For the detailed stage-gate portfolio methodology, see this framework for managing AI innovation.

2. Determine and allocate capital on a purpose-driven basis. Start from your strategic priorities and work forward. Ask what level of investment your innovation portfolio actually requires to deliver against your goals. That number may be more than is currently budgeted. If so, confront that gap honestly. The question isn’t How do we spread what we have across these projects? It’s What do we need to invest to remain competitive, and how do we fund that? Once the total budget is determined, allocate it across the portfolio with clear stage gates. No project gets its next tranche of funding without hitting defined milestones.

3. Design your first cohort of experiments. Select the three to five highest-scoring quick wins from the portfolio and design each one for launch. Every experiment needs an owner, a budget, a timeline, a success metric, and a defined milestone at which it will be evaluated. Structure each experiment as a learning journey—you’re testing not just whether the technology works but whether people adopt it and what organizational capabilities it requires.

Days 71-90: Ignite

The machinery is built. The portfolio is structured. Now light the fuse and lock in the governance processes that will enable the system to sustain itself.

1. Launch your first experiments. Get your first cohort of bounded, measurable AI experiments into motion. Early visible results are the single most powerful antidote to organizational paralysis—they demonstrate that innovation is possible, that AI can deliver tangible value, and that the system you’ve built actually works. Pay attention to what breaks. That information is as valuable as the experiment results themselves.
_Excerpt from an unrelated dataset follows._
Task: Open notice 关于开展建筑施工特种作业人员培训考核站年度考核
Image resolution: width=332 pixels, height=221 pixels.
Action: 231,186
2. Establish mechanisms for long-term operation. As you launch your first experiments, establish the governance structures that will sustain the pipeline beyond the initial 90-day push. First, innovation pipeline health becomes a standing agenda item in senior leadership meetings—not an annual innovation day or a quarterly update buried in a strategy deck. Second, stage-gate discipline is fully embedded: Every innovation investment requires a gate review at each stage—no exceptions. Third, design and schedule the quarterly portfolio review process that will become the engine for continuous improvement.

3. Stress-test your organizational design. Take stock of what the first 70 days have taught you about your own structure. Are the decision rights working in practice, or are decisions still getting stuck? Is the ownership model delivering both coherence and relevance, or has it become a bottleneck? Are the incentive changes having the intended effect on behavior? Is the culture beginning to shift, or are the old defaults reasserting themselves? This isn’t a onetime fix. It’s a system that needs continuous tuning. But by day 90, the system should exist and be operating, even if imperfectly.

4. Begin the second cycle. In your quarterly review, ask: What worked? What didn’t? What scales? What gets killed? What have we learned about our organization’s capacity to support AI innovation? Feed the answers back into the pipeline. Replenish the portfolio with fresh opportunities. Assess whether the balance across time horizons is right. The 90 days were the ignition. This first review is the beginning of the ongoing engine.

Conclusion

This plan won’t transform your organization in 90 days. But it will jump-start its journey toward AI transformation. At the end of the period, you’ll have a functioning innovation pipeline and a portfolio of AI initiatives, your first experiments will be in motion, and the governance machinery to sustain continuous innovation will be in place. The 90-day plan is just the key to the ignition. After that, the road is all yours.